Le chapitre suivant se rapporte à un soi-disant « consensus de Washington » représenté sous la forme de dix commandements ou de ce que l’on désignerait aujourd’hui comme étant le credo du néolibéralisme. Leur origine remonte à des audiences du Congrès américain tenues en 1989 et leur adoption fut contestée à ce moment par H.W. Singer lui-même. S’y retrouvent, on s’en doutait, un commandement obligeant la rigueur dans les dépenses publiques, un autre se rapportant aux privatisations, alors qu’un autre oblige à déréglementer et ainsi de suite comme le veut le modèle aujourd’hui dominant. Le chapitre suivant familiarise le lecteur avec un nouveau concept même si l’idée remonte aux accords de Bretton Woods : Official Development Assistance. On retrouvera l’acronyme oda tout au long de la suite de l’ouvrage. Aujourd’hui l’ocde serait le vecteur de cette conception de l’aide économique élaborée il y a quelque 60 ans. Il y est donc beaucoup question d’aide internationale sous ses différentes formes avec une place importante à ses défauts ou inefficacité ou insuffisance. Les auteurs ne pouvaient pas omettre la mort de l’entente passée voulant que chaque pays industrialisé consacre 0,7 % de son pib à l’aide internationale.
Les chapitres subséquents se rapportent aux deux chocs pétroliers en révélant les chiffres qui permettent de voir qui a su tirer les marrons du feu. On accordera une attention particulière au chapitre se rapportant aux tigres asiatiques. Les auteurs montrent bien que, contrairement aux croyances véhiculées, ces pays ont bel et bien utilisé les pouvoirs étatiques pour mettre en place une politique que les mercantilistes de la Renaissance n’auraient pas reniée. Ainsi, plus d’un des fameux dix commandements évoqués plus haut auraient été bel et bien été ignorés. Pour Raffer et Singer, la crise qu’ils ont connue en 1997 et la façon dont ils s’en sont sortis pourraient annoncer le début de la fin de la doctrine néolibérale. L’ouvrage se poursuit avec deux chapitres sur la crise de l’endettement des pays du Sud. Comme tous les problèmes évoqués dans cet ouvrage sont abordés avec un nécessaire recul, ici il est fait allusion au rapport de l’ancien premier ministre canadien, L.B. Pearson, paru en 1969, qui déjà évoquait l’urgence de trouver une solution au problème dont l’ampleur n’a fait que s’accroître depuis lors.
Inévitablement, le tout devait se terminer par une présentation critique des responsabilités assumées par l’Organisation mondiale du commerce (omc).Une section intitulée : « Une loi pour les riches, une autre pour les pauvres », résume assez bien le point de vue des auteurs.
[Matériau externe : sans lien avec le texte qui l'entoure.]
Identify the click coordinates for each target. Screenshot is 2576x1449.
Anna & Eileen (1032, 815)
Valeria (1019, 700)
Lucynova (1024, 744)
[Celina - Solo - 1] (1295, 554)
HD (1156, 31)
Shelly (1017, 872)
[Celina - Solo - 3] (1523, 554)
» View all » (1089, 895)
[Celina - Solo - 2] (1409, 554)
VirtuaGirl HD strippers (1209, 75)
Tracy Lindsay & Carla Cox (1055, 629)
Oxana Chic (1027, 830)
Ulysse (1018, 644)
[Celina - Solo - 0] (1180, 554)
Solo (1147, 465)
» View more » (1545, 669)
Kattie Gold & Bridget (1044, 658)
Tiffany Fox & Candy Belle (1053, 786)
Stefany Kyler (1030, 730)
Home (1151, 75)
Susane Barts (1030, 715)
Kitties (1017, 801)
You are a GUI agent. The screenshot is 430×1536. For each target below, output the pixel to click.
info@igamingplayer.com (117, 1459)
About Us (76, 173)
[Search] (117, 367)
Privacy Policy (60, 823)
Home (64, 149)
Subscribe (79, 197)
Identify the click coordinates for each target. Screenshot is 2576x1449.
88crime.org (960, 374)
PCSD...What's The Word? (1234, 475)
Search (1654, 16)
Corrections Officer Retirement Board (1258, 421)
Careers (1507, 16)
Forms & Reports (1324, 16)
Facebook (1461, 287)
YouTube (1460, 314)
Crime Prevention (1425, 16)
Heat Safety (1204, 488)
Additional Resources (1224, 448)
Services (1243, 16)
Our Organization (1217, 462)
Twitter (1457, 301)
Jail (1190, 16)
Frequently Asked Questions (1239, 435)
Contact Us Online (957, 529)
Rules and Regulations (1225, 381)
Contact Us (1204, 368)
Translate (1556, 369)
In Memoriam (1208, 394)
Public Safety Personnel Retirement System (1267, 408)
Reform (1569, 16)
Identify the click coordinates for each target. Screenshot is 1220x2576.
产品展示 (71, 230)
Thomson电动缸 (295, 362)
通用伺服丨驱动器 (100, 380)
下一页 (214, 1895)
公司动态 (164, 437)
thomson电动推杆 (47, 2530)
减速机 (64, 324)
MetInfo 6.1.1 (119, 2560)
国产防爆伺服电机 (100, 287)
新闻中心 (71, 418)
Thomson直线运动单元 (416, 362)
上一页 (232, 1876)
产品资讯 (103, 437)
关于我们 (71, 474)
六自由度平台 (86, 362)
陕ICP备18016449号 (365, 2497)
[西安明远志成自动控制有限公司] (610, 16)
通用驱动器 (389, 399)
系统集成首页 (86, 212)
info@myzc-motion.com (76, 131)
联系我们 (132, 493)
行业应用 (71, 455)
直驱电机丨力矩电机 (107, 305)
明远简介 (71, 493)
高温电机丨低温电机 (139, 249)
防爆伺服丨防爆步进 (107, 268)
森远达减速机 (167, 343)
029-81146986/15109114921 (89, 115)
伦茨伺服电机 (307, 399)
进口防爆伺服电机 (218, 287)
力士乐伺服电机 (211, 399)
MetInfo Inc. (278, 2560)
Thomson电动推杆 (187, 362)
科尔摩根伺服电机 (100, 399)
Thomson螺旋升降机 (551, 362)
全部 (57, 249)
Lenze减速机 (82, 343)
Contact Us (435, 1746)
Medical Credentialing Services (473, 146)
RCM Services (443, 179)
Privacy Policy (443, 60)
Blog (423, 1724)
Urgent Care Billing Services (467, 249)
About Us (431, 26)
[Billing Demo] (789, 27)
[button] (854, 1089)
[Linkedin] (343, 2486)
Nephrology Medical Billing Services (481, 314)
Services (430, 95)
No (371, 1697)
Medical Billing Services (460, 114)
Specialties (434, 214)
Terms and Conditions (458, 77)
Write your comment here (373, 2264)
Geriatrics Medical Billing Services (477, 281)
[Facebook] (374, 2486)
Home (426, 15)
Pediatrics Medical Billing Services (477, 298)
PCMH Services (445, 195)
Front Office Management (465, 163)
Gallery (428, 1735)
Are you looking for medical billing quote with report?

Dans le dernier chapitre sur la recherche d’un monde plus égalitaire, se voulant constructifs, ils recommandent l’adoption d’une nouvelle architecture financière internationale, une amélioration de la coopération, le développement de biens collectifs, des changements dans l’organisation du commerce international et des réformes importantes des Nations Unies. Contre le vice et pour la vertu en somme. Seule la lecture attentive de l’ouvrage – qui le mérite bien – permet de comprendre le positionnement des auteurs qui, il faut le reconnaître, présentent ici un texte fort bien documenté en faisant appel à une solide connaissance des problèmes évoqués.